* _Written problem_: Reproduce the data from the line with "The image size is (1232, 964)." to the line with "click(x=1027, y=669)", both ends included, with every line present and all non-answer text unchanged. Scale each coordinate in the answers by 1.9, and round the results to whole numbers with halves going up.

* _Extracted records_:

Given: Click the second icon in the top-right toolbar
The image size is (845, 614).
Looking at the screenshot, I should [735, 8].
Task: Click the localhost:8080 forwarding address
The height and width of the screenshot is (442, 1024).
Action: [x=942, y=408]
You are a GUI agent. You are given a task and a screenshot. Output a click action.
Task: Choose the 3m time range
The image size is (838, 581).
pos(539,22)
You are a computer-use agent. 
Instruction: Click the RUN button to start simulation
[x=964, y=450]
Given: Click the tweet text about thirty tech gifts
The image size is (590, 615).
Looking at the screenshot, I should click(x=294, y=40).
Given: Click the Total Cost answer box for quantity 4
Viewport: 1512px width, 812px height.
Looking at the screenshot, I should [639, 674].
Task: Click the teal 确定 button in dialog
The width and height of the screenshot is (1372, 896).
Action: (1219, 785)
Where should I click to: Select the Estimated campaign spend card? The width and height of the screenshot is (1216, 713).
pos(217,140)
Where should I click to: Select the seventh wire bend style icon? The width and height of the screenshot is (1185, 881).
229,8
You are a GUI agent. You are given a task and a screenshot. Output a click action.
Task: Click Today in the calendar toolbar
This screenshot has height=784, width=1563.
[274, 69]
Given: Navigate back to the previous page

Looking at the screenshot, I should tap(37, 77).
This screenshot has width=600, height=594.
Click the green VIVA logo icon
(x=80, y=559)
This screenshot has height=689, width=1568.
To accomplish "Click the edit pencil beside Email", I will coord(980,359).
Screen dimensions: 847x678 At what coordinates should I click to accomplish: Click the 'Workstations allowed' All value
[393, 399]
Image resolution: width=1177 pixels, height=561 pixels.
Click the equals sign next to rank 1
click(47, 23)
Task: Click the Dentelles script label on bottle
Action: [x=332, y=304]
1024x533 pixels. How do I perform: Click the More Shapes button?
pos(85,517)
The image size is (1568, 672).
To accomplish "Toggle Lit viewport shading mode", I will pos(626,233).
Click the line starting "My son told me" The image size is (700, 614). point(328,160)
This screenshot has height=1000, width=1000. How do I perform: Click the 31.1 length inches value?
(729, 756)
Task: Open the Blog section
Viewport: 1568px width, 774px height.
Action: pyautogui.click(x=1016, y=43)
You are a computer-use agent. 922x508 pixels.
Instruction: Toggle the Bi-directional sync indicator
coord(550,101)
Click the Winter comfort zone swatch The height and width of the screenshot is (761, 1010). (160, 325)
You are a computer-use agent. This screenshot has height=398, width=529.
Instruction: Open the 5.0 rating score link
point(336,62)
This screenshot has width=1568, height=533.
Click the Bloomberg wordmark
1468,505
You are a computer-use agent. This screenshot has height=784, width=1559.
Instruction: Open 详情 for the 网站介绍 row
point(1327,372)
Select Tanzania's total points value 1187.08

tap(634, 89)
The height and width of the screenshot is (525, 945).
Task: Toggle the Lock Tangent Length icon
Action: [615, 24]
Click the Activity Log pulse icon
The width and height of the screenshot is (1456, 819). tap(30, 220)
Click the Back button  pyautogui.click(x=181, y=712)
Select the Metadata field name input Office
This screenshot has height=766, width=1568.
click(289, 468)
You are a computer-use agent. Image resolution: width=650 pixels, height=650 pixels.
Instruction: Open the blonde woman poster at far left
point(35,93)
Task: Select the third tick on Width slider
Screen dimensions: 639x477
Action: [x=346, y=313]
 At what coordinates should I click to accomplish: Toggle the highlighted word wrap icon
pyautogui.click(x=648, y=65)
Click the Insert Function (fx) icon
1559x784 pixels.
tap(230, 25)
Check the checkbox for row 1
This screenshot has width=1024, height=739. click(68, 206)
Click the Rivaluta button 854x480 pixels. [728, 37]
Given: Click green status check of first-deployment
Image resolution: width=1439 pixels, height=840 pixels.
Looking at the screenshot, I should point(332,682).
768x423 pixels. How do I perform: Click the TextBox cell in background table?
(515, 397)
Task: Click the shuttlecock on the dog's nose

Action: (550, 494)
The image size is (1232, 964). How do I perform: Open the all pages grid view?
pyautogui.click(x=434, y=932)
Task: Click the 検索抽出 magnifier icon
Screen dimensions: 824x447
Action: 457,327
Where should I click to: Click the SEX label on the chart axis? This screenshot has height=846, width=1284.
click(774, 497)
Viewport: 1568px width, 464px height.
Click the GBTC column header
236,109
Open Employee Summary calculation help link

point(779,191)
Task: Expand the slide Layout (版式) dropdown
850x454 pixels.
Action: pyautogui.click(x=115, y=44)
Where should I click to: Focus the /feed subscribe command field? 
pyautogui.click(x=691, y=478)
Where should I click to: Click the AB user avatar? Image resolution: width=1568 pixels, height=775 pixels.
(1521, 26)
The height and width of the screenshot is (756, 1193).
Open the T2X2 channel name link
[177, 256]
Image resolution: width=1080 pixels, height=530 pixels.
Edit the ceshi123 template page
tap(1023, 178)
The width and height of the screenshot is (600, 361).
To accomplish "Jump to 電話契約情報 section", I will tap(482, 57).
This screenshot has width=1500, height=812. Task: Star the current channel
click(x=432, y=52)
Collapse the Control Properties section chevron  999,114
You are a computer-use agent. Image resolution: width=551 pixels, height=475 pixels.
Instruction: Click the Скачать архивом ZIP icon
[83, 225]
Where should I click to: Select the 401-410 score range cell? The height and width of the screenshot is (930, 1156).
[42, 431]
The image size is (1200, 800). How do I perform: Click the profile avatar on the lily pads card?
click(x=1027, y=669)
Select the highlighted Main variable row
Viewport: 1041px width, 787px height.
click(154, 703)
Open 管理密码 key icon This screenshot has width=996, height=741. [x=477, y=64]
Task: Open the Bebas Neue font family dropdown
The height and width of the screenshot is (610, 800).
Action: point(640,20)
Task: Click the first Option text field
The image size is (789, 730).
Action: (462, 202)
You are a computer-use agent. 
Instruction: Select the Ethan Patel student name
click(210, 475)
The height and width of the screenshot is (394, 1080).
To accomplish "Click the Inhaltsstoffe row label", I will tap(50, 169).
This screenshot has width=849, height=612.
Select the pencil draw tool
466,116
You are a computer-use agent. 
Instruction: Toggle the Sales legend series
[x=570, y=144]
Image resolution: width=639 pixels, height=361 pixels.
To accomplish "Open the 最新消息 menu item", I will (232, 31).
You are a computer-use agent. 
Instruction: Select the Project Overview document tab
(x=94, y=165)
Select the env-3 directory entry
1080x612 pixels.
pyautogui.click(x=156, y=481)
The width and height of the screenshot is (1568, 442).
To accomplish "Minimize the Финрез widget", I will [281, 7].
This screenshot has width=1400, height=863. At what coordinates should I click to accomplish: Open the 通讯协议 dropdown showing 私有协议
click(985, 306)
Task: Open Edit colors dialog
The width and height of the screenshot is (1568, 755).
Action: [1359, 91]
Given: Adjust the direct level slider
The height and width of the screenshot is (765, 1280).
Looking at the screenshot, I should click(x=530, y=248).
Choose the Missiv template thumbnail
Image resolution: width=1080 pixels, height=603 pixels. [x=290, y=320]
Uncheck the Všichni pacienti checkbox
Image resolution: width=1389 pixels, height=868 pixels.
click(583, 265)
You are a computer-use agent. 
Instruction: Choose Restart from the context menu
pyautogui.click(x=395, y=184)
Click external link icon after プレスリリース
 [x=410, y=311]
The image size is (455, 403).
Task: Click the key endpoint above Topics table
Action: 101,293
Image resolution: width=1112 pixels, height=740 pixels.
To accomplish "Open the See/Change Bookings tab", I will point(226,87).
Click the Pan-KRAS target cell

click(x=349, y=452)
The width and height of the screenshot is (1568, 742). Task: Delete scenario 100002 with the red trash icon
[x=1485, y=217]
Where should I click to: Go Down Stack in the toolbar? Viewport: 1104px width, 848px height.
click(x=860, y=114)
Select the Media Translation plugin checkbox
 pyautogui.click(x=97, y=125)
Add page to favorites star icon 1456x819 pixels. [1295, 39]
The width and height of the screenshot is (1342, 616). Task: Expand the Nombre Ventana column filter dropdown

* _Exercise response_:
The image size is (1232, 964). How do I perform: Open the all pages grid view?
pyautogui.click(x=825, y=1771)
Task: Click the 検索抽出 magnifier icon
Screen dimensions: 824x447
Action: 868,621
Where should I click to: Click the SEX label on the chart axis? This screenshot has height=846, width=1284.
click(1471, 944)
Viewport: 1568px width, 464px height.
Click the GBTC column header
448,207
Open Employee Summary calculation help link

point(1480,363)
Task: Expand the slide Layout (版式) dropdown
850x454 pixels.
Action: pyautogui.click(x=219, y=84)
Where should I click to: Focus the /feed subscribe command field? 
pyautogui.click(x=1313, y=908)
Where should I click to: Click the AB user avatar? Image resolution: width=1568 pixels, height=775 pixels.
(2890, 49)
The height and width of the screenshot is (756, 1193).
Open the T2X2 channel name link
[336, 486]
Image resolution: width=1080 pixels, height=530 pixels.
Edit the ceshi123 template page
tap(1944, 338)
The width and height of the screenshot is (600, 361).
To accomplish "Jump to 電話契約情報 section", I will tap(916, 108).
This screenshot has width=1500, height=812. Task: Star the current channel
click(x=821, y=99)
Collapse the Control Properties section chevron  1898,217
You are a computer-use agent. Image resolution: width=551 pixels, height=475 pixels.
Instruction: Click the Скачать архивом ZIP icon
[158, 428]
Where should I click to: Select the 401-410 score range cell? The height and width of the screenshot is (930, 1156).
[80, 819]
The image size is (1200, 800). How do I perform: Click the profile avatar on the lily pads card?
click(x=1951, y=1271)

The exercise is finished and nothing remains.